Li, nos últimos dias, várias referências à ascensão de Hitler ao poder na Alemanha dos anos 30, que foi aceita de forma mais ou menos passiva pelas elites políticas e intelectuais do país. Não é impossível que Bolsonaro repita os passos do ditador alemão e nos conduza ao totalitarismo e à barbárie, mas também não me parece que isso seja provável.
Não podemos perder de vista o chamado espaço amostral. O mundo já produziu várias dezenas de líderes populistas e apenas um Hitler. É mais provável que o capitão reformado se revele mais um populista medíocre do que um gênio do mal.
Como já disse aqui, o tamanho da regressão que uma ainda provável administração Bolsonaro significará depende de nossa capacidade de organizarmos as linhas de defesa das instituições liberais. O futuro pode parecer sombrio, mas nem o Brasil, nem a democracia estão perdidos. A democracia, ao contrário da gravidez, não é um estado binário, que existe ou não existe. Ela pode ser mais ou menos completa e resiste a algum nível de agressão.
Em certas áreas experimentaremos retrocessos. Preocupam-me em especial o meio ambiente e a pauta dos costumes. Ainda que não tenha maioria nominal no Parlamento, Bolsonaro não encontraria dificuldades em conseguir com as bancadas ruralista e religiosa os votos necessários para relaxar controles ambientais e aprovar iniciativas legislativas de grupos conservadores.

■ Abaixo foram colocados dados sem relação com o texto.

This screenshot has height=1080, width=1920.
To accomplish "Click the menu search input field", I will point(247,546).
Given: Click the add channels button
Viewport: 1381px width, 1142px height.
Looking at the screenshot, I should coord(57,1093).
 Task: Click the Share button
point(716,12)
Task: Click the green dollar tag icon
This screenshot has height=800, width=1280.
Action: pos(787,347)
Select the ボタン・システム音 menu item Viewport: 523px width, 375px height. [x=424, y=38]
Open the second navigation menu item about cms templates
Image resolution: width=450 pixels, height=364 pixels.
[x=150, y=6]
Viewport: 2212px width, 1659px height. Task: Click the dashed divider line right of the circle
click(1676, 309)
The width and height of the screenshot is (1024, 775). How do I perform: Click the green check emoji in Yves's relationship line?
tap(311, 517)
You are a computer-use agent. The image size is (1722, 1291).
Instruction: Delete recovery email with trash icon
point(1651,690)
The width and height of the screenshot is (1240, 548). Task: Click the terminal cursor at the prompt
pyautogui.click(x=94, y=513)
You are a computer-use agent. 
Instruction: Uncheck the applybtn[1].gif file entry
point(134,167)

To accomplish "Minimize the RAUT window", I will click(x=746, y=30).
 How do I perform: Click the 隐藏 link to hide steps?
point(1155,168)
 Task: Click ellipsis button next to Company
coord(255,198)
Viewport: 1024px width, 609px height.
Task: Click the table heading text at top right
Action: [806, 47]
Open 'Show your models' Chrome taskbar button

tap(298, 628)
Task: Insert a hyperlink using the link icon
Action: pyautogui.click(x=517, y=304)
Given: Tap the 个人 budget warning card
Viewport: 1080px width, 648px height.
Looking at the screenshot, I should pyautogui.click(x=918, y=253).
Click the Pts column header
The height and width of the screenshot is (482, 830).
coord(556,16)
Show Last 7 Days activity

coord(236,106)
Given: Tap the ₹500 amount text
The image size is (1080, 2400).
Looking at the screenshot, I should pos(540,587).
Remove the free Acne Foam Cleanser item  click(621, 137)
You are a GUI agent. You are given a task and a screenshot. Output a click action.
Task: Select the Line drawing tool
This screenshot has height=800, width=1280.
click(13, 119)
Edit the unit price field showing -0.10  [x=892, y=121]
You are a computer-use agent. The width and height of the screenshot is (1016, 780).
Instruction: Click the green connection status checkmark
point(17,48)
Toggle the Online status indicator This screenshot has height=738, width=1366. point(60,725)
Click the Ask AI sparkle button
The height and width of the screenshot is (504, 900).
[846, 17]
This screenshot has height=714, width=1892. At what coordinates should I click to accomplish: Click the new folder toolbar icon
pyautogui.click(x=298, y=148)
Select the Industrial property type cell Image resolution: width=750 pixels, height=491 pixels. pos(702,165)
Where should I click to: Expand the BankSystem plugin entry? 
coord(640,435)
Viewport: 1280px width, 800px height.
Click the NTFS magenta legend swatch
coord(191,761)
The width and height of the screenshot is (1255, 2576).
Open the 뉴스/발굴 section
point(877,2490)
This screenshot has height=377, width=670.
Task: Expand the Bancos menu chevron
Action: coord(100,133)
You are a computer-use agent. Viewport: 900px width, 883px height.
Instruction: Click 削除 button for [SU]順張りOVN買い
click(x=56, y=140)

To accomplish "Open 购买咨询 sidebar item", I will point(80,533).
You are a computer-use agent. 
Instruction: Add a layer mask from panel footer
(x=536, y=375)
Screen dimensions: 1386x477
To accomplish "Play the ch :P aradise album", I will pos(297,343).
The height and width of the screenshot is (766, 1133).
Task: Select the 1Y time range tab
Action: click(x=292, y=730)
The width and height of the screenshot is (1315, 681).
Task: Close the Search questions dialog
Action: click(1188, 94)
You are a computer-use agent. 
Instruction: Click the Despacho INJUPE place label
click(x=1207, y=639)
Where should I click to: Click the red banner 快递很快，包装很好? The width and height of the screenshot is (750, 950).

Não penso, porém, que seria tão fácil alterar o funcionamento dos Poderes e do sistema político (deputados e senadores são beneficiários das regras vigentes) nem obliterar os direitos e garantias fundamentais, o que seria necessário para caracterizar uma escalada autoritária de fôlego.
O STF tem se mostrado dividido nos últimos anos, mas creio que se manteria unido em torno dessas questões, sobretudo se encontrar respaldo da sociedade civil.
Redução de danos é o conceito em torno do qual precisamos nos pautar.